Correva l’anno 1962. L’autore americano Ken Kesey scrisse un romanzo, ispirandosi alla sua esperienza come volontario nell’ospedale dei veterani di Palo Alto, California. Nel 1975, ne trassero un film destinato a diventare una pietra miliare della storia del cinema: “Qualcuno volò sul nido del cuculo”.
Randle Patrick McMurphy giunge all’Ospedale Psichiatrico di Stato di Salem, in Oregon; qui i medici dovranno decidere se la sua malattia sia reale o meno. Con il suo atteggiamento spavaldo ed anticonformista, McMurphy entra ben presto in conflitto con Mildred Ratched, la caporeparto. McMurphy si ribella alle rigide regole del reparto, invitando gli altri pazienti a fare altrettanto. Nella struttura vi è un vastissimo carnet di personaggi, dall’intransigente infermiera Ratched al balbuziente Billy, con cui McMurphy stringe amicizia.
La personalità più singolare, entrata nella storia del cinema, è Bromden, un nativo americano. Soprannominato “Grande Capo” da McMurphy, egli è un uomo imponente che finge di essere sordomuto. Bromden potrebbe evadere, ma è troppo spaventato dal mondo esterno. Il carismatico McMurphy svolge un ruolo chiave per aiutarlo a prendere un’importante decisione. I due decidono di fuggire insieme alla volta del Canada e, corrompendo un sorvegliante, organizzano una festa per salutare i compagni. McMurphy invita alla festa due donne di dubbia moralità, una delle quali seduce il timido Billy. A causa dell’ubriachezza, la possibilità di evadere sfuma e McMurphy e compagni si addormentano sul pavimento.
Il mattino seguente, l’infermiera Ratched scopre il disastro creato dai pazienti. Dopo aver visto Billy dormire con una delle donne, minaccia di raccontare tutto alla madre del ragazzo, il quale si toglie la vita. McMurphy, in un impeto di rabbia, tenta di strangolare la Ratched, ma viene fermato. I medici dell’ospedale decidono di sopprimere l’aggressività di McMurphy con la lobotomia. Una notte, vedendo il suo amico inerte come un vegetale, Bromden lo soffoca con un cuscino, perché non vuole lasciargli vivere una vita del genere. Strappato da terra un lavabo di marmo che in precedenza McMurphy aveva cercato di sradicare, lo lancia contro una finestra e fugge, in una scena divenuta celebre.
Sono tanti i motivi per cui è consigliato guardare questo film. In primis, la storia è tratta da un libro basato su un’esperienza di vita reale. Il cast è un’altra eccellente ragione per guardarlo: Jack Nicholson e Louise Fletcher, rispettivamente nei ruoli di McMurphy e Ratched, sono strepitosi e incarnano con grande maestria l’eroe anticonformista (McMurphy) e la severa antagonista (Ratched).

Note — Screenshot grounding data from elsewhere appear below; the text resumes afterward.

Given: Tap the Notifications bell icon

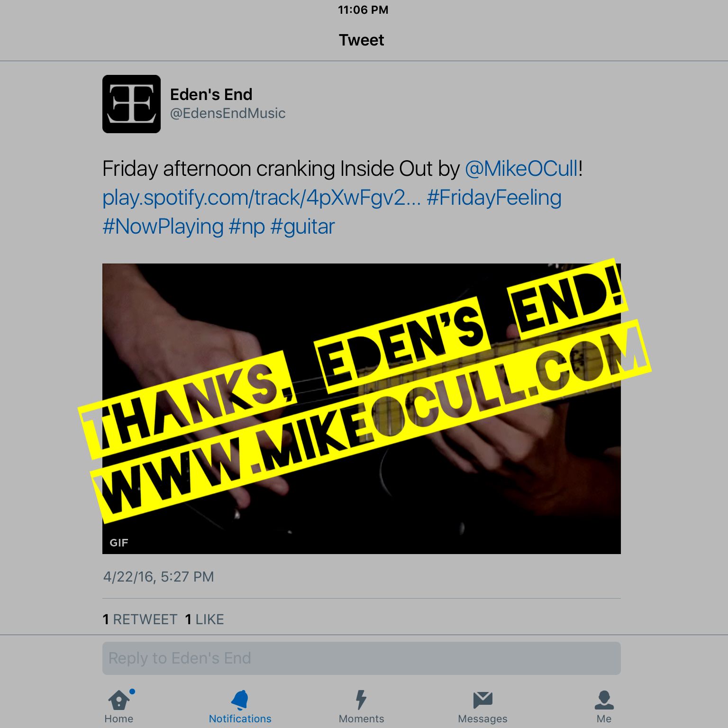Looking at the screenshot, I should (240, 700).
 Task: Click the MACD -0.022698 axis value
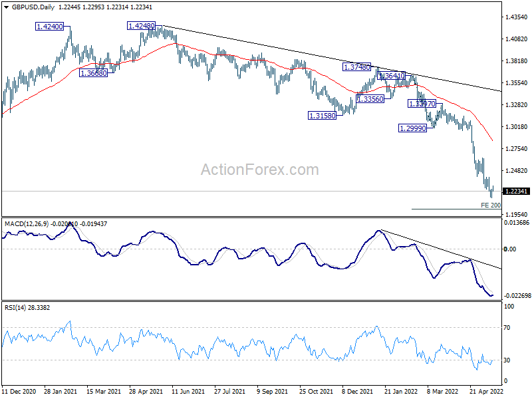click(x=517, y=295)
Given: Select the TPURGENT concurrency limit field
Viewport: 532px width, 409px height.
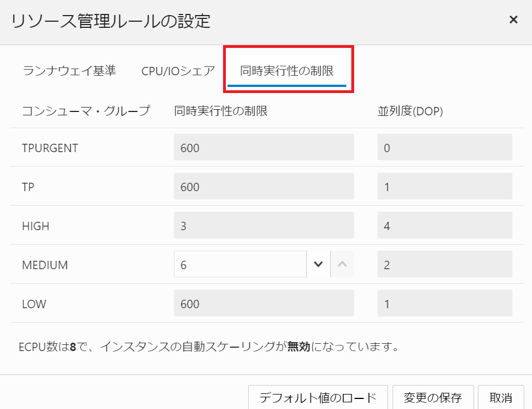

La personalità dirompente e carismatica di McMurphy costituisce il perno intorno a cui ruota la storia. Egli è un uomo che non si è inserito nella società e diventa il leader indiscusso di un ambiente popolato esclusivamente da reietti. Grazie a McMurphy i pazienti soprono di essere prima di tutto persone, con caratteri e aspirazioni al pari di tutti gli altri.

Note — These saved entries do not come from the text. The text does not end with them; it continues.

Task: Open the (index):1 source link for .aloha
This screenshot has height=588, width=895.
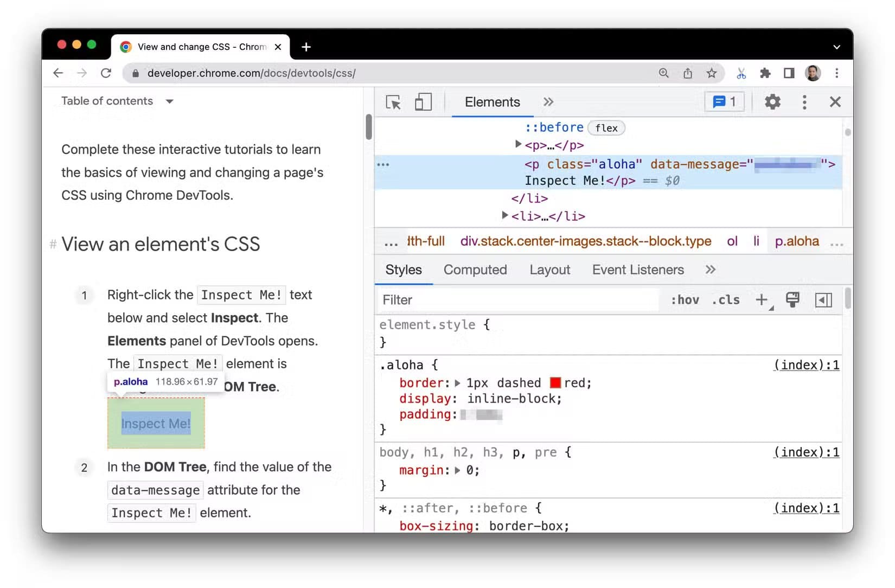Action: pos(807,365)
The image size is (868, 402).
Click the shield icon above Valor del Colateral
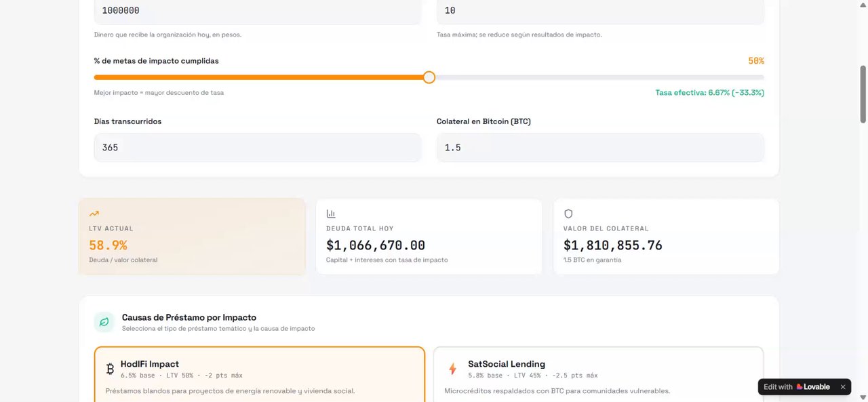(568, 214)
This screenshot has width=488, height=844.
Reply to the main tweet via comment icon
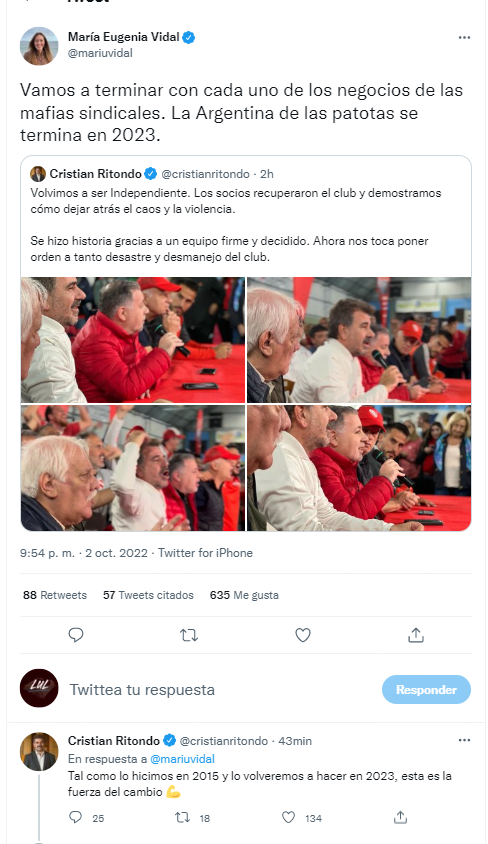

Nel “nido del cuculo” ( espressione gergale americana che si riferisce al manicomio) vi è una rigida gerarchia, presieduta dall’infermiera Ratched. Alla base della piramide vi sono i pazienti, che devono attenersi alle regole del reparto e vengono trattati come manichini.
Questa pellicola, girata negli anni Settanta del secolo scorso, è molto attuale anche nel 2016. Nella società odierna (nella fattispecie quella italiana), con le sue strutture psichiatriche che tendono a spersonalizzare i loro pazienti, rendendoli incapaci di usufruire dei propri diritti, questo film di denuncia è capace di farci indignare. Soprattutto alla luce della situazione ancora così tragica in cui versano le strutture sopracitate.
“Qualcuno volò sul nido del cuculo” è uno spaccato di società crudo e a volte insostenibile a causa della violenza psicologica presente in due ore di film. Tuttavia, questo gioiello cinematografico non dovrebbe assolutamente mancare nella collezione di un cinefilo.